What is practical usage of CorrelationId and MessageId when sending telemetry? - azure

In the Azure IOT Hub Client telemetry sample there are two calls you can make that are commented out:
// Set Message property
/*(void)IoTHubMessage_SetMessageId(message_handle, "MSG_ID");
(void)IoTHubMessage_SetCorrelationId(message_handle, "CORE_ID");
...
*/
https://github.com/Azure/azure-iot-sdk-c/blob/master/iothub_client/samples/iothub_ll_telemetry_sample/iothub_ll_telemetry_sample.c
I understand I can pass strings into these calls in a certain format.
But what is their use case in Azure?
What should go into these fields to best help the user process the telemetry in Azure IoT Hub?
This page tells me the format of message id, not much guidance:
https://learn.microsoft.com/en-us/azure/iot-hub/iot-hub-devguide-messages-construct

IoT Hub is one of the first Azure services to support distributed tracing.

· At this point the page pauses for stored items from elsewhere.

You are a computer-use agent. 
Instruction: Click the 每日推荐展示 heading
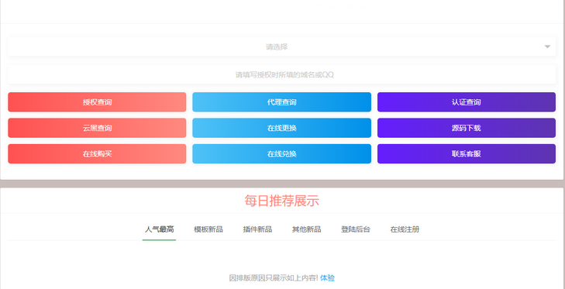[x=281, y=201]
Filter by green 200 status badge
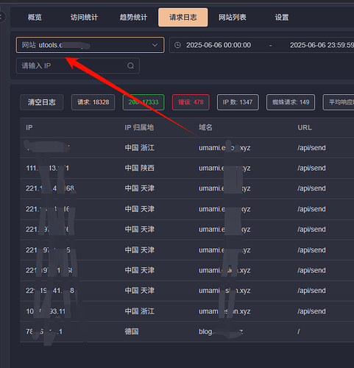 144,102
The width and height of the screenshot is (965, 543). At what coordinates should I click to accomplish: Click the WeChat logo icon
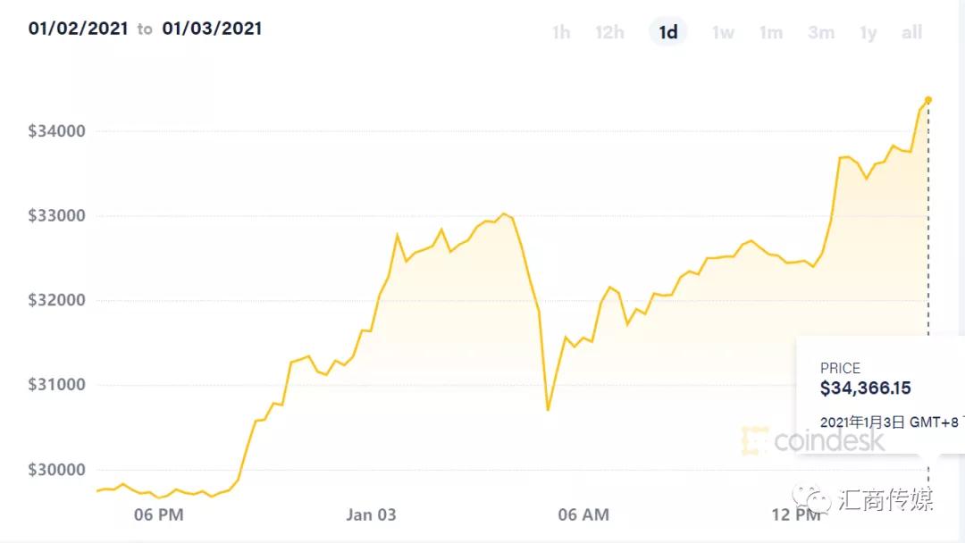812,498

As more Azure services support distributed tracing, you'll be able trace IoT messages throughout the Azure services involved in your solution.
Enabling distributed tracing for IoT Hub gives you the ability to:
Precisely monitor the flow of each message through IoT Hub using trace context. This trace context includes correlation IDs that allow you to correlate events from one component with events from another component. It can be applied for a subset or all IoT device messages using device twin.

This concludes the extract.